Comparison of functional proteomic analyses of human breast cancer cell lines T47D and MCF7

Abstract

T47D and MCF7 are two human hormone-dependent breast cancer cell lines which are widely used as experimental models for in vitro and in vivo (tumor xenografts) breast cancer studies. Several proteins involved in cancer development were identified in these cell lines by proteomic analyses. Although these studies reported the proteomic profiles of each cell line, until now, their differential protein expression profiles have not been established. Here, we used two-dimensional gel and mass spectrometry analyses to compare the proteomic profiles of the two cell lines, T47D and MCF7. Our data revealed that more than 164 proteins are differentially expressed between them. According to their biological functions, the results showed that proteins involved in cell growth stimulation, anti-apoptosis mechanisms and cancerogenesis are more strongly expressed in T47D than in MCF7. These proteins include G1/S-specific cyclin-D3 and prohibitin. Proteins implicated in transcription repression and apoptosis regulation, including transcriptional repressor NF-X1, nitrilase homolog 2 and interleukin-10, are, on the contrary, more strongly expressed in MCF7 as compared to T47D. Five proteins that were previously described as breast cancer biomarkers, namely cathepsin D, cathepsin B, protein S100-A14, heat shock protein beta-1 (HSP27) and proliferating cell nuclear antigen (PCNA), are found to be differentially expressed in the two cell lines. A list of differentially expressed proteins between T47D and MCF7 was generated, providing useful information for further studies of breast cancer mechanisms with these cell lines as models.

Figure 1. Proteomic analysis of T47D and MCF7 cells using 2-D gels and mass spectrometry.

(A) Representative 2-D gel images for T47D and MCF7 cells showing some differentially expressed spots. The 2-D gels were scanned and the differentially expressed (2-fold or higher, p<0.05) proteins were detected using Progenesis software. Arrows indicate some identified protein spots picked for MS analysis. The numbers refer to the spot number listed in Table 1 and 2. Spot numbers 2685, 2879 and 4364 were unique in either cell line whereas spot numbers 2903 and 4375 were up-regulated in one cell line compared to the other cell line. 1 and 2 represent two different regions of the entire 2-D gel images. (B) Summary of the numbers of spots and proteins obtained from the 2-D gel and mass spectrometry analyses of T47D and MCF7. * Up-regulated (up) and down-regulated (down) proteins in T47D cell line as compared to MCF7 cell line.

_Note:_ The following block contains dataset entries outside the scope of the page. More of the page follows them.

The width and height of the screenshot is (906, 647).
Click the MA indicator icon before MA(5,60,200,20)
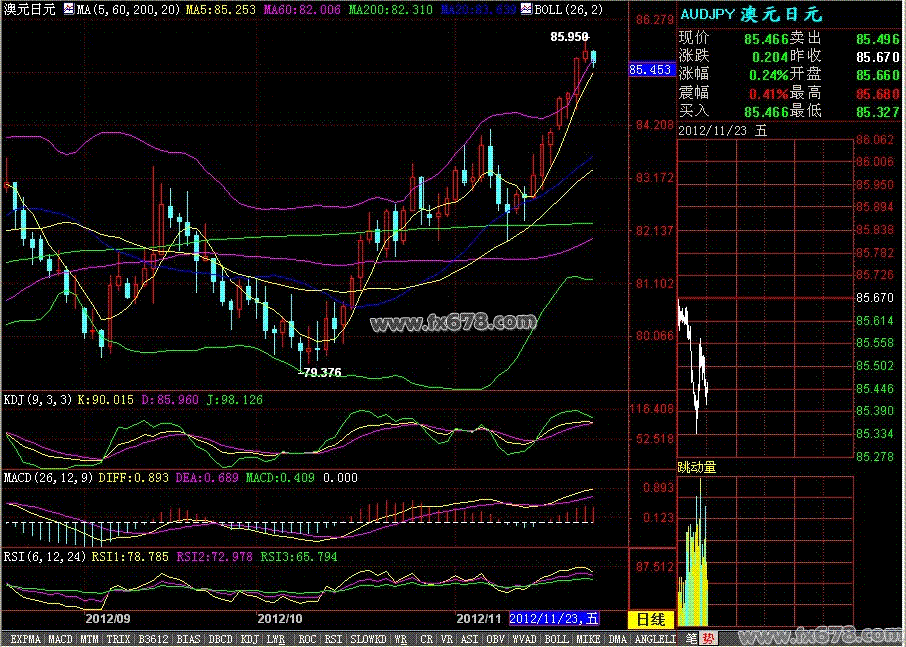pyautogui.click(x=69, y=8)
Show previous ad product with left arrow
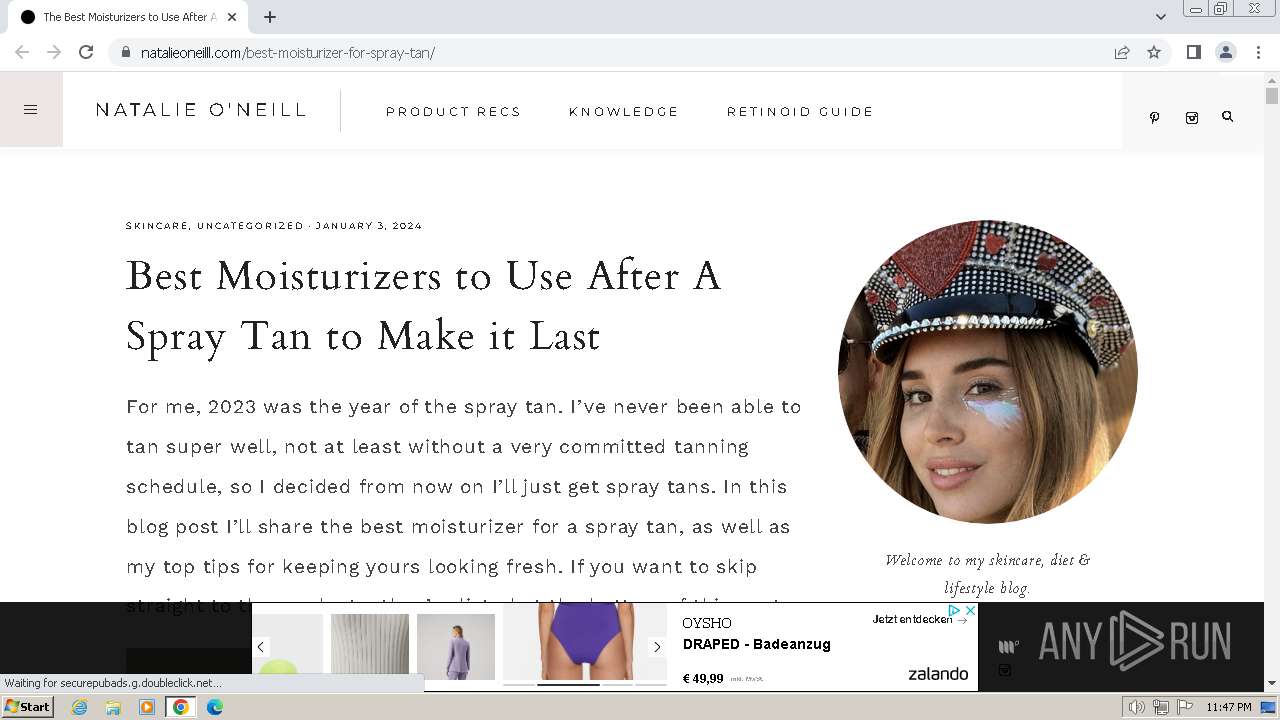The width and height of the screenshot is (1280, 720). coord(260,647)
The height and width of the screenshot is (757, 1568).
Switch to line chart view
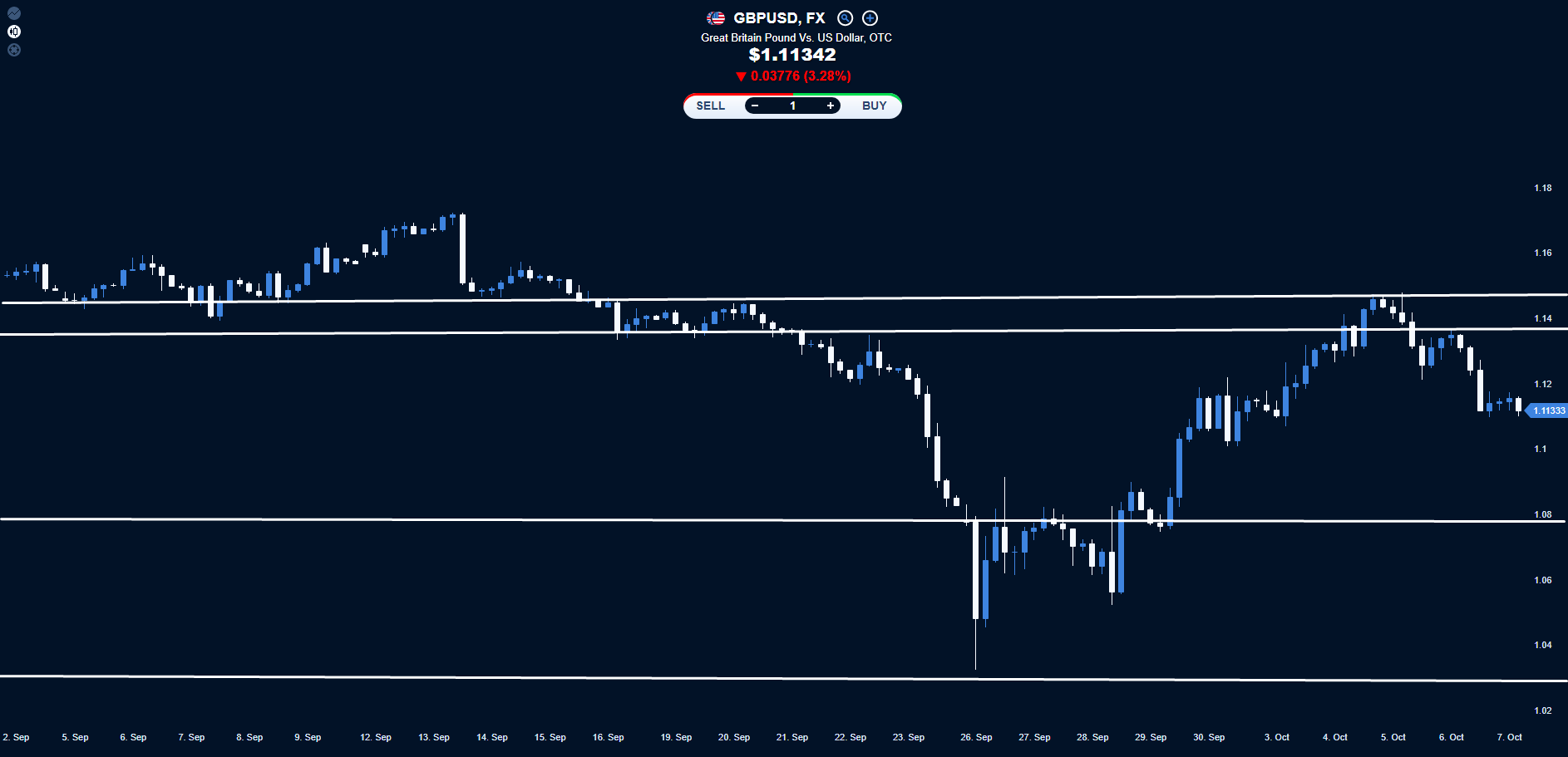pyautogui.click(x=14, y=13)
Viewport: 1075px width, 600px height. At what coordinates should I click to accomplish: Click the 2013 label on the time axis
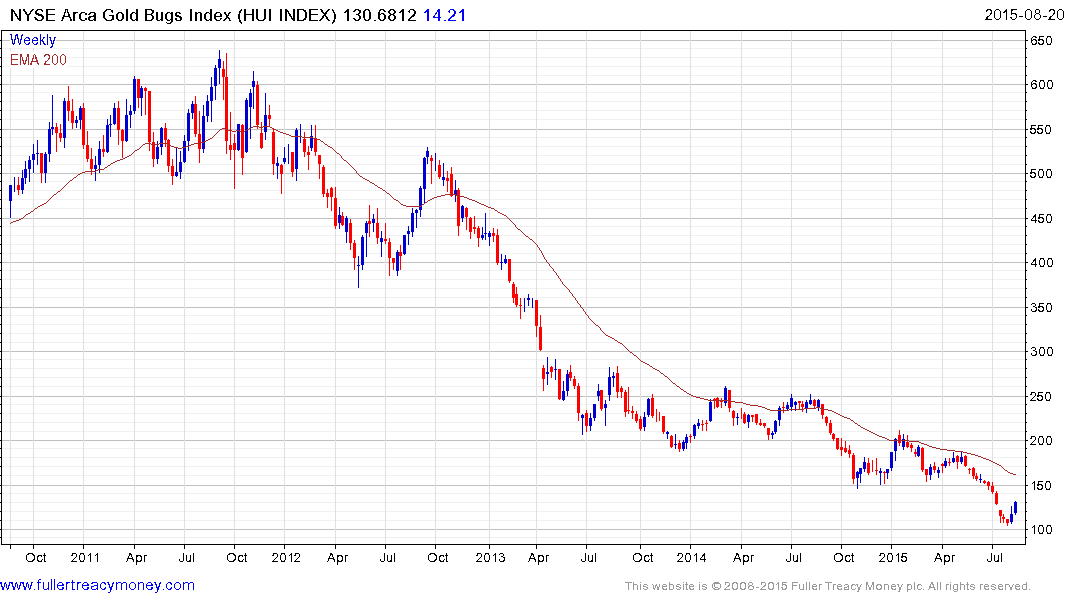coord(490,557)
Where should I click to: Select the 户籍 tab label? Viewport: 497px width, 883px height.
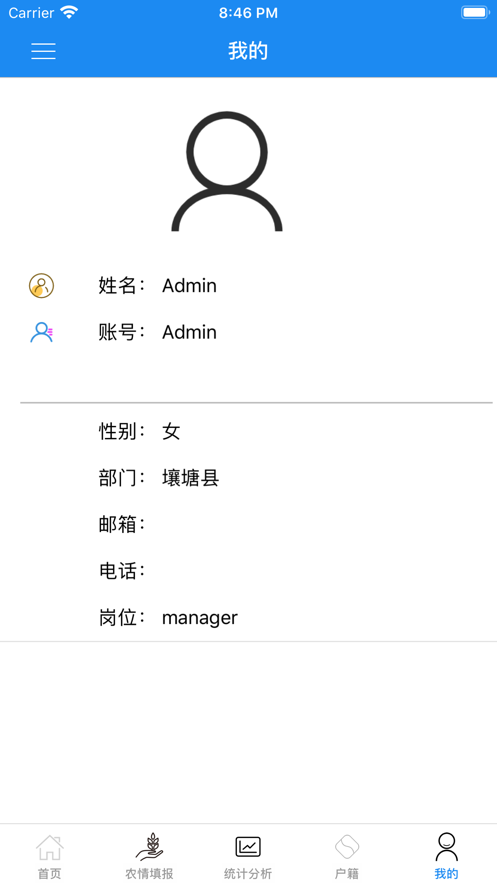[347, 873]
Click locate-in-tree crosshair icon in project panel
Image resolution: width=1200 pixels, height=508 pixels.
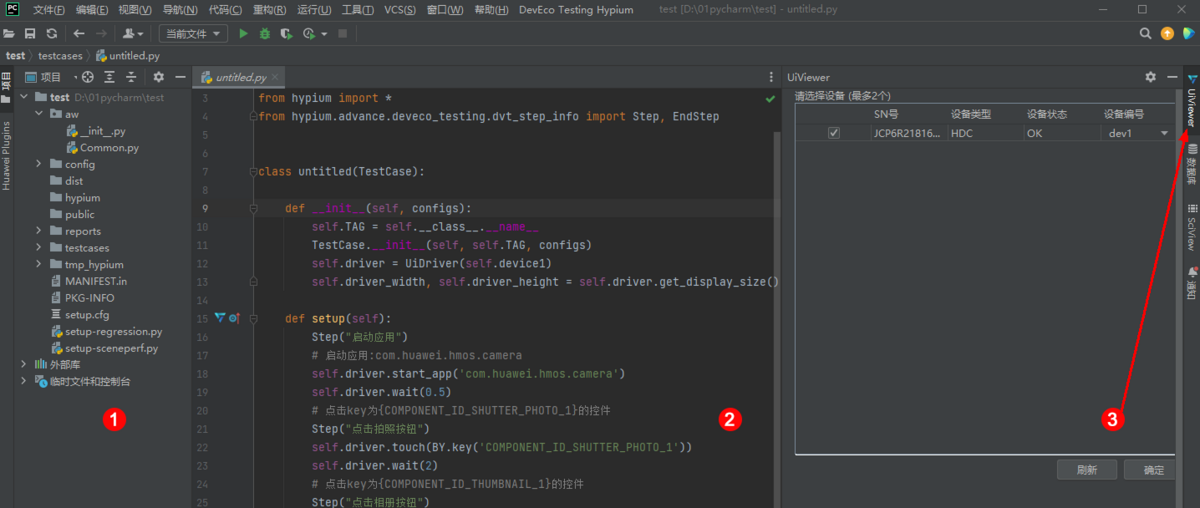coord(87,77)
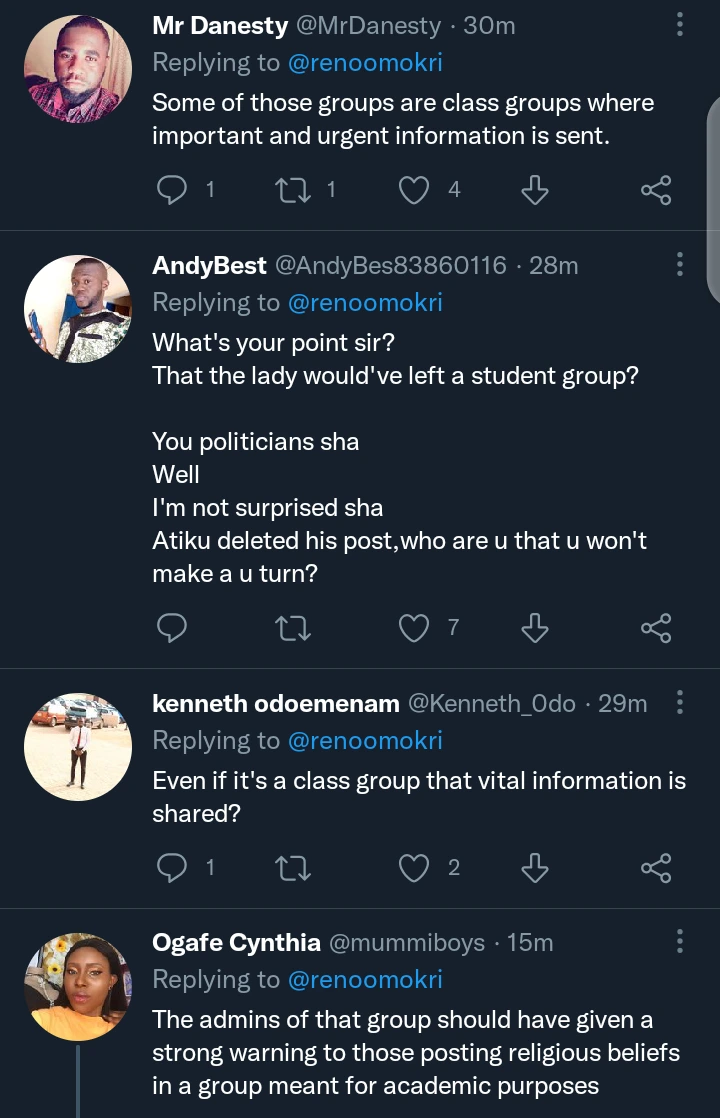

Figure 2. Functions and cellular locations of the differentially expressed proteins in T47D and MCF7 cells identified by the proteomics approach.

The Uniprot database was used to generate the cellular location and the molecular function and/or biological process of each of the 164 non-redundant (distinct) proteins identified by mass spectrometry analysis as differentially regulated in T47D as compared to MCF7 cells.